§ WHAT TO PRODUCE: List every line below containing "height".
──────── DATA SECTION
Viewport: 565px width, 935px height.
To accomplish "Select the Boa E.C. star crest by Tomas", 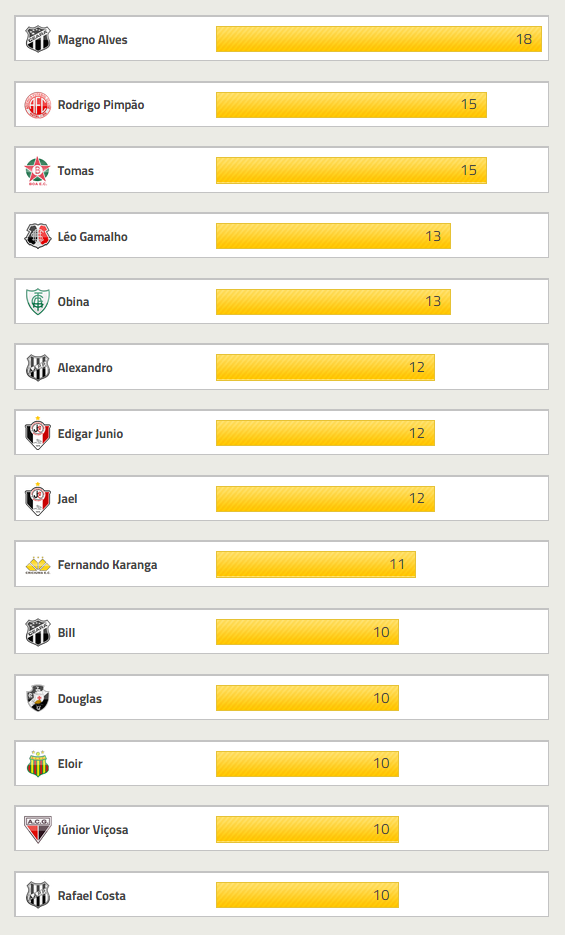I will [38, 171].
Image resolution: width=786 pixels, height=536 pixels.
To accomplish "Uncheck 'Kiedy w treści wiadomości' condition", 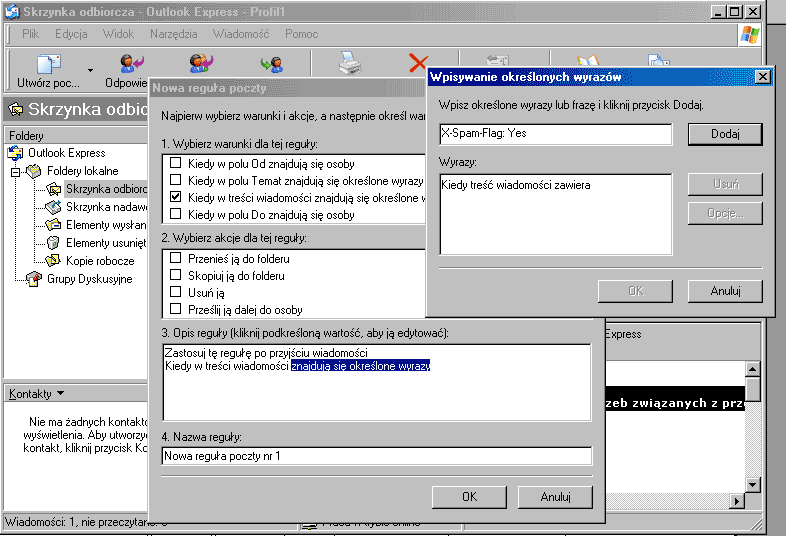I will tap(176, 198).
────────────────
──────── DATA SECTION
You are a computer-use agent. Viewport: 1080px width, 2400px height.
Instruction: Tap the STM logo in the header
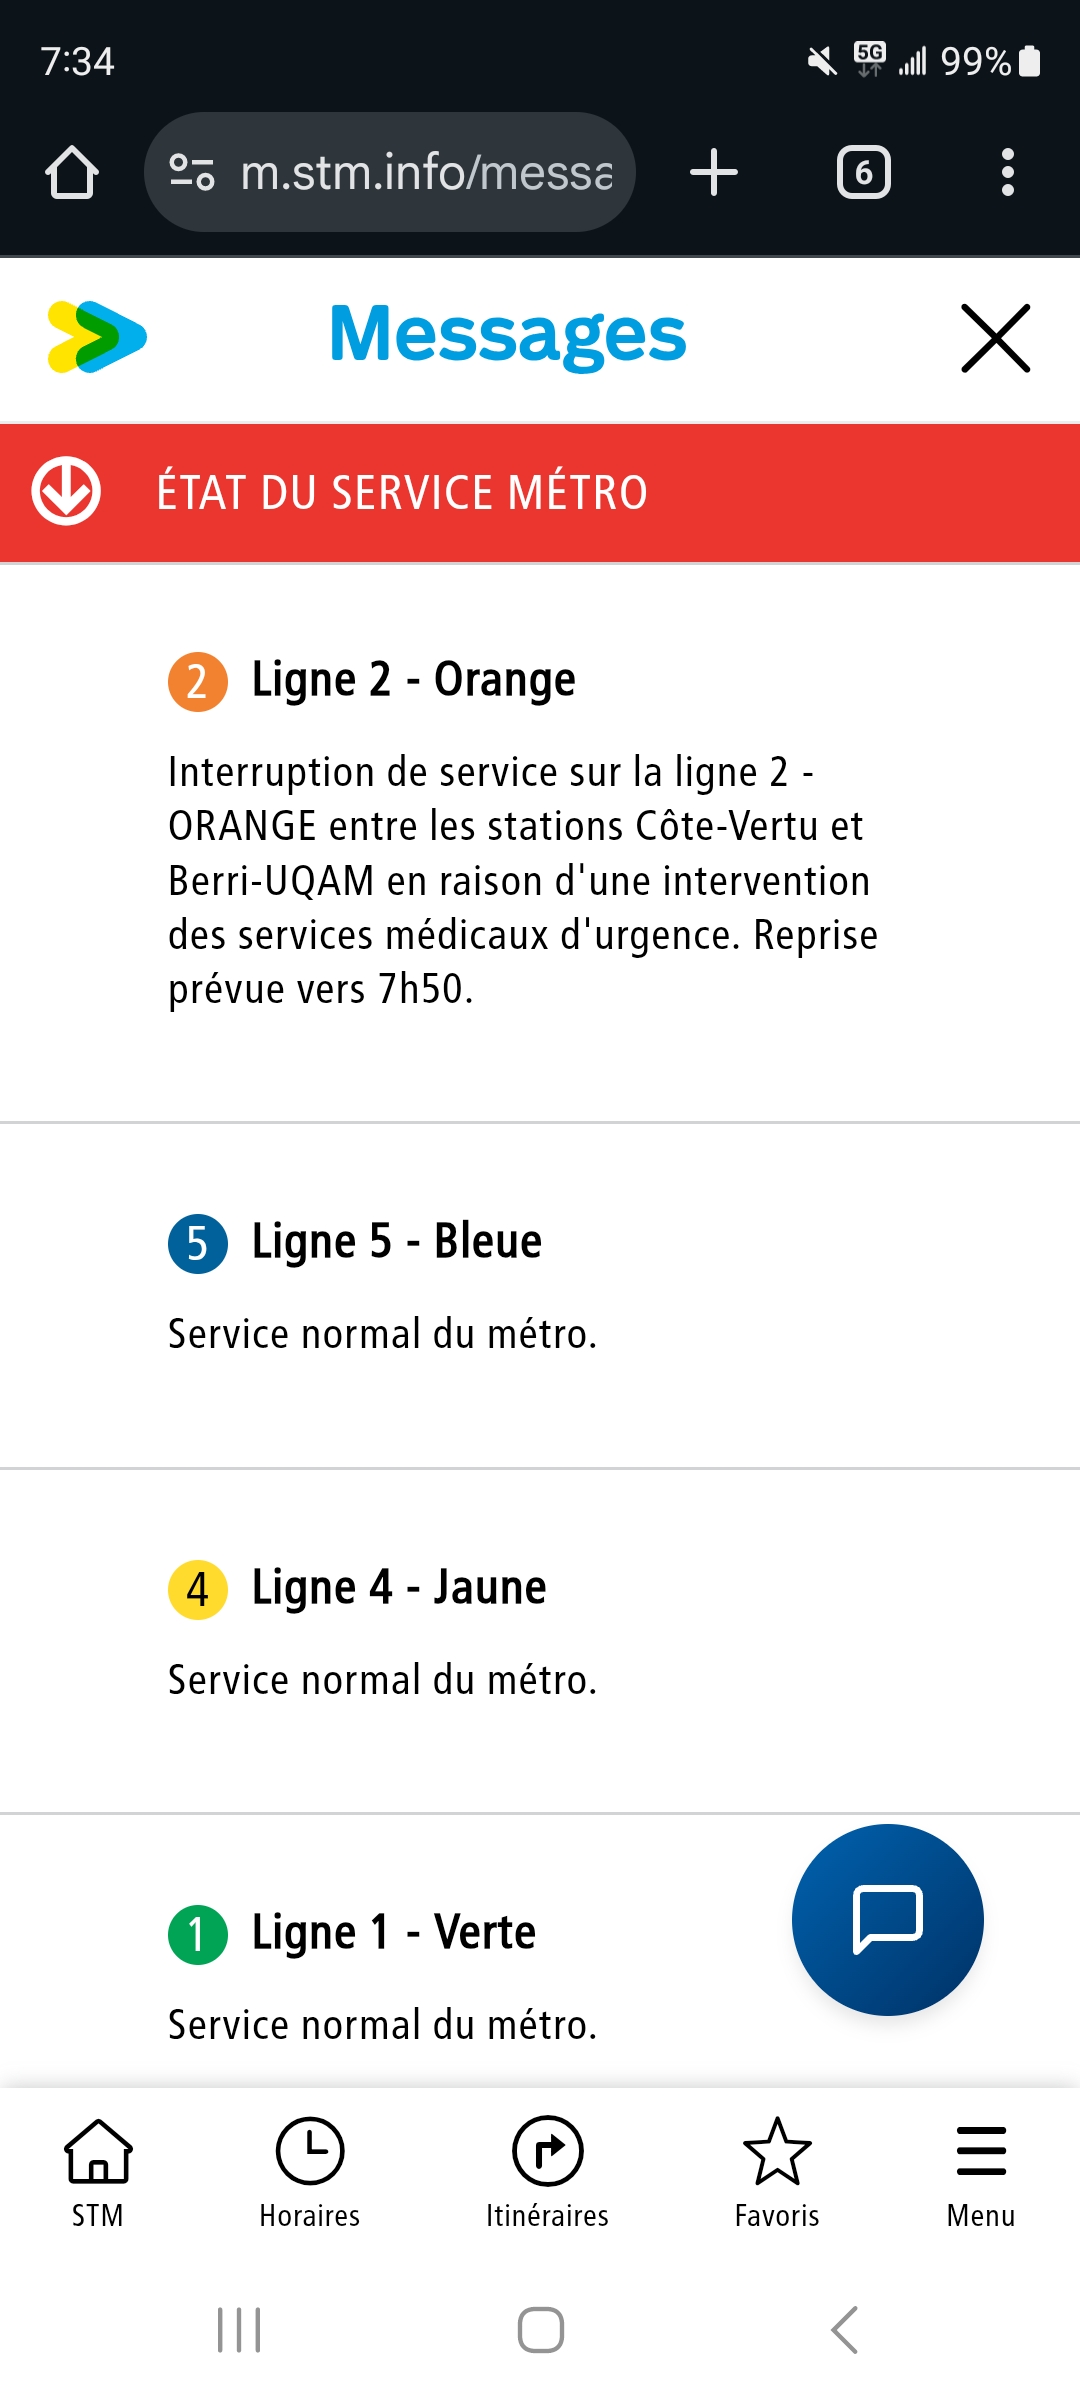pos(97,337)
────────────────
──────── DATA SECTION
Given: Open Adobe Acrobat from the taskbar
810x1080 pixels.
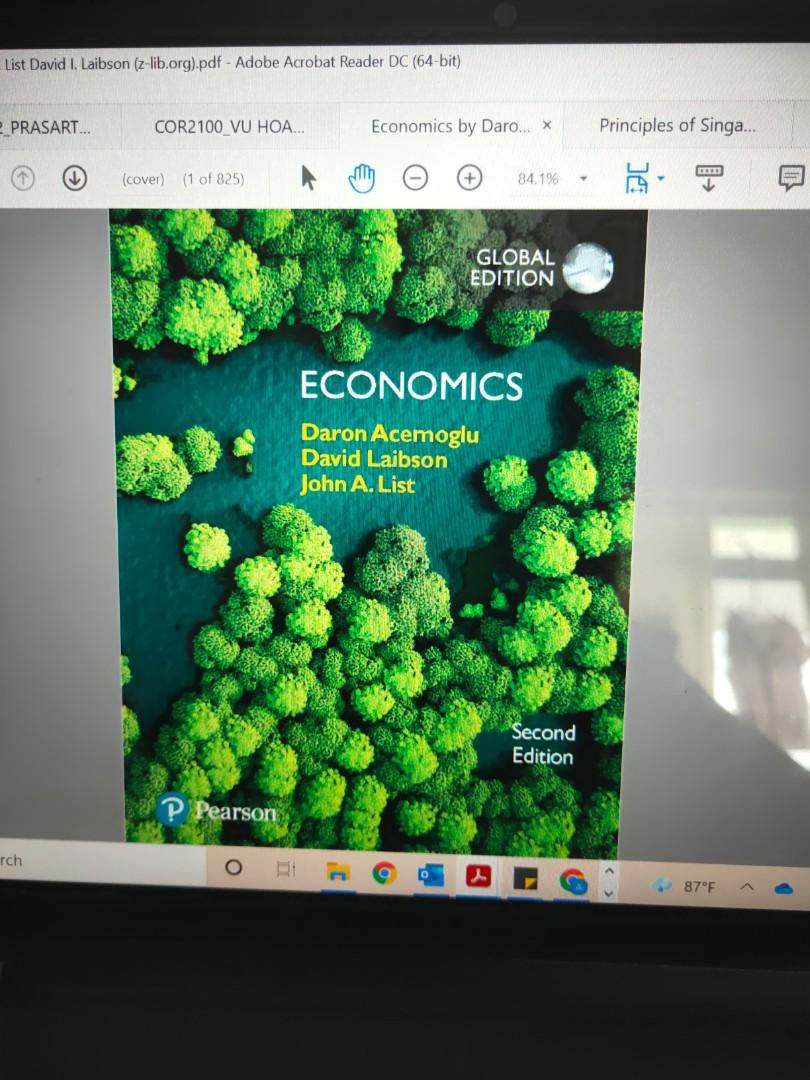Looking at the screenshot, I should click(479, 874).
────────────────
§ WRITTEN ANSWER:
Viewport: 565px width, 935px height.
Image resolution: width=786 pixels, height=536 pixels.
You are a computer-use agent. Viewport: 1080px width, 2400px height.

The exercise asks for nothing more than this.